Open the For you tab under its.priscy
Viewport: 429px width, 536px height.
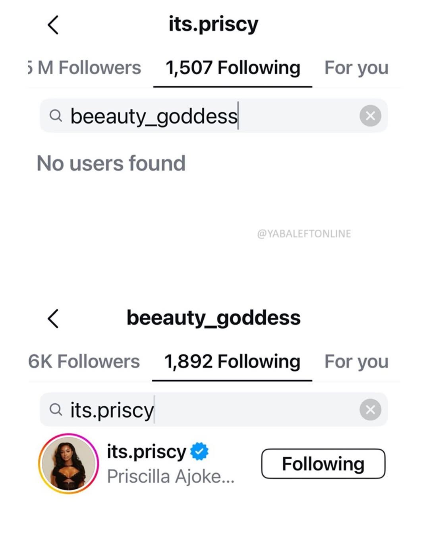[356, 68]
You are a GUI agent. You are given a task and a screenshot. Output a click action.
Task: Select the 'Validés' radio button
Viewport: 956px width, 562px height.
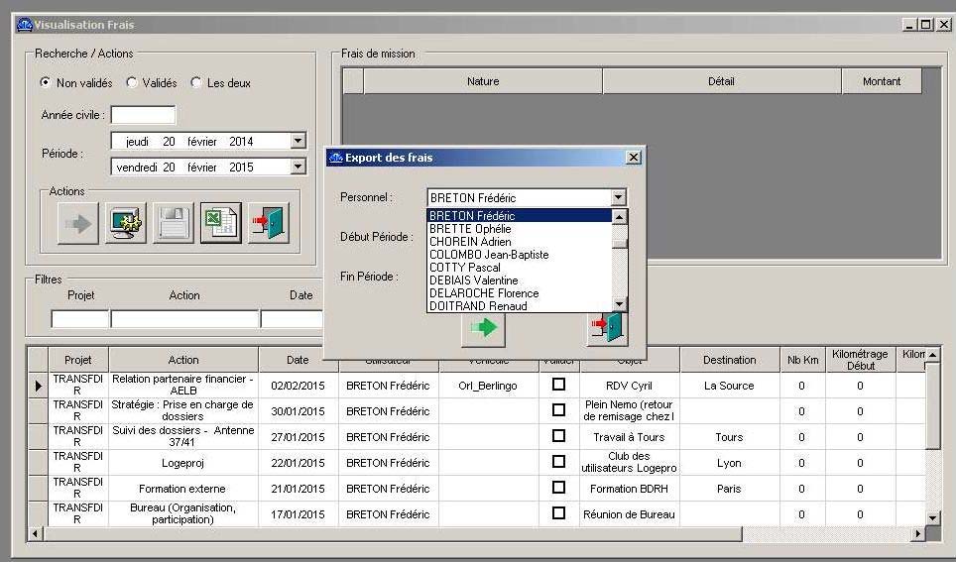click(x=132, y=83)
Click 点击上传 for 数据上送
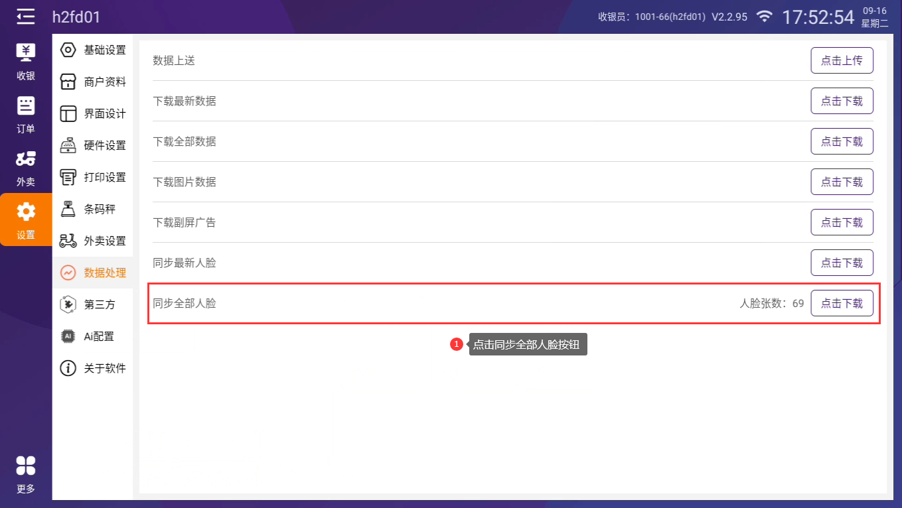 (x=842, y=60)
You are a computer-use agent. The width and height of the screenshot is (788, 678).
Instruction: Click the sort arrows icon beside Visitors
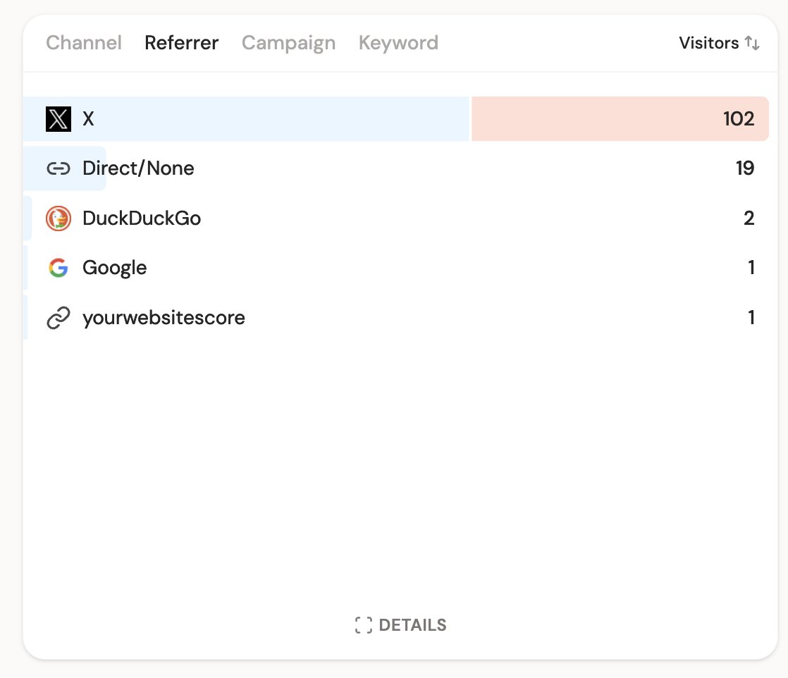(x=753, y=43)
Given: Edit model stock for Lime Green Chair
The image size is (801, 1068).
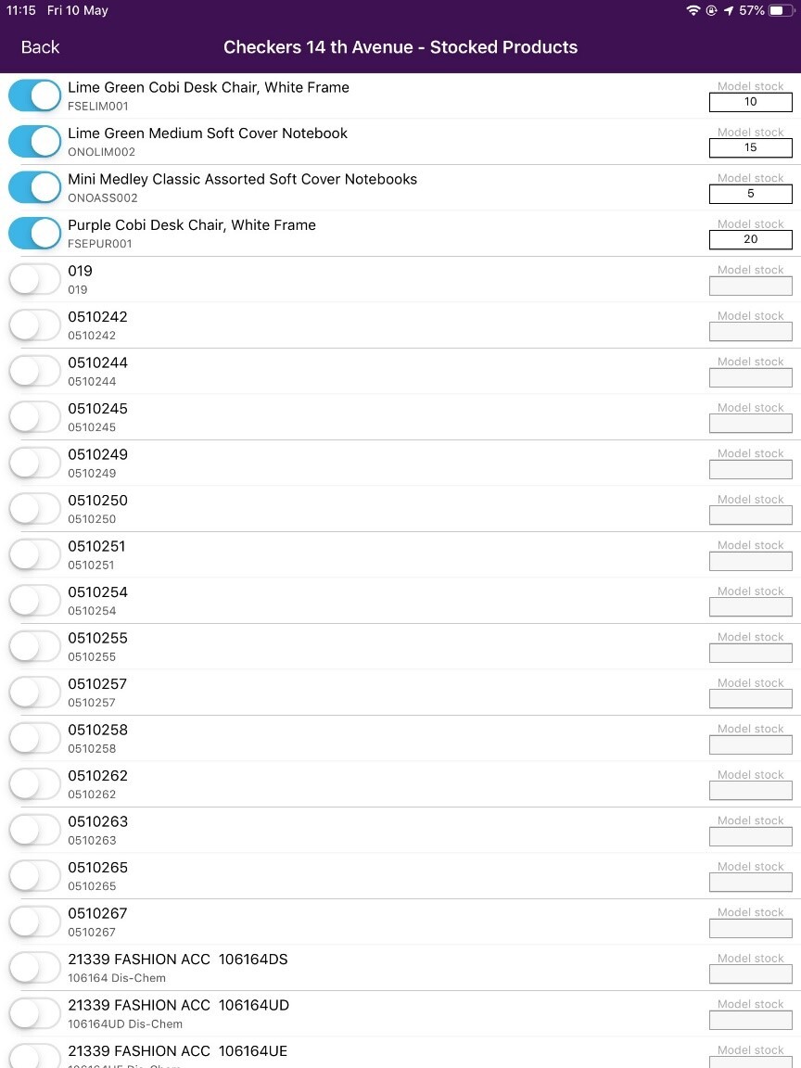Looking at the screenshot, I should click(750, 102).
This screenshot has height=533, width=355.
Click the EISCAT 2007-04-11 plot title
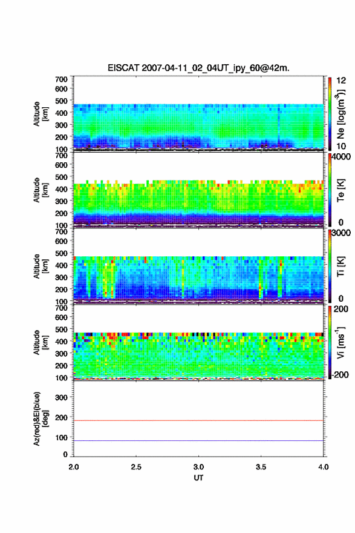click(198, 68)
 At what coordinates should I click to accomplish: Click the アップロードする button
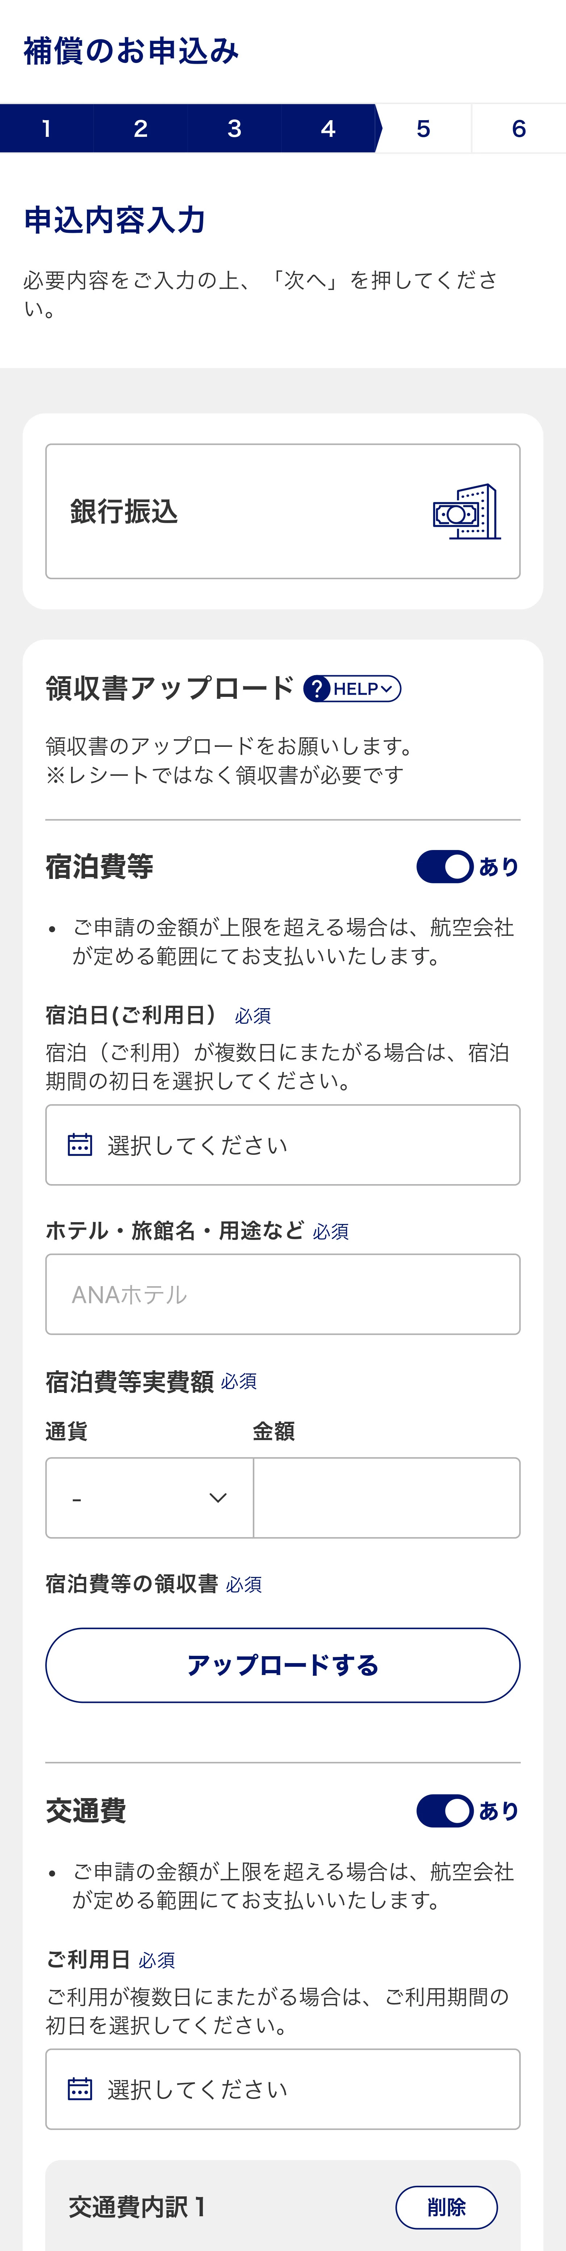pos(283,1665)
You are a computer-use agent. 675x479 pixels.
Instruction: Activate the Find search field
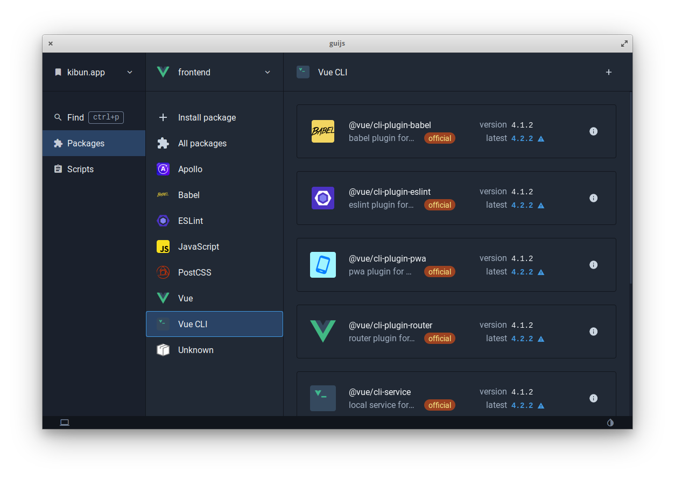point(76,117)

------------------------------

### [Activity]
Search the entries above for the word "agent", and copy every line where it occurs.

### [Result for this exercise]
You are a GUI agent. You are given a task and a screenshot. Output a click action.
You are a computer-use agent. The width and height of the screenshot is (788, 678).
You are a computer-use agent. 675x479 pixels.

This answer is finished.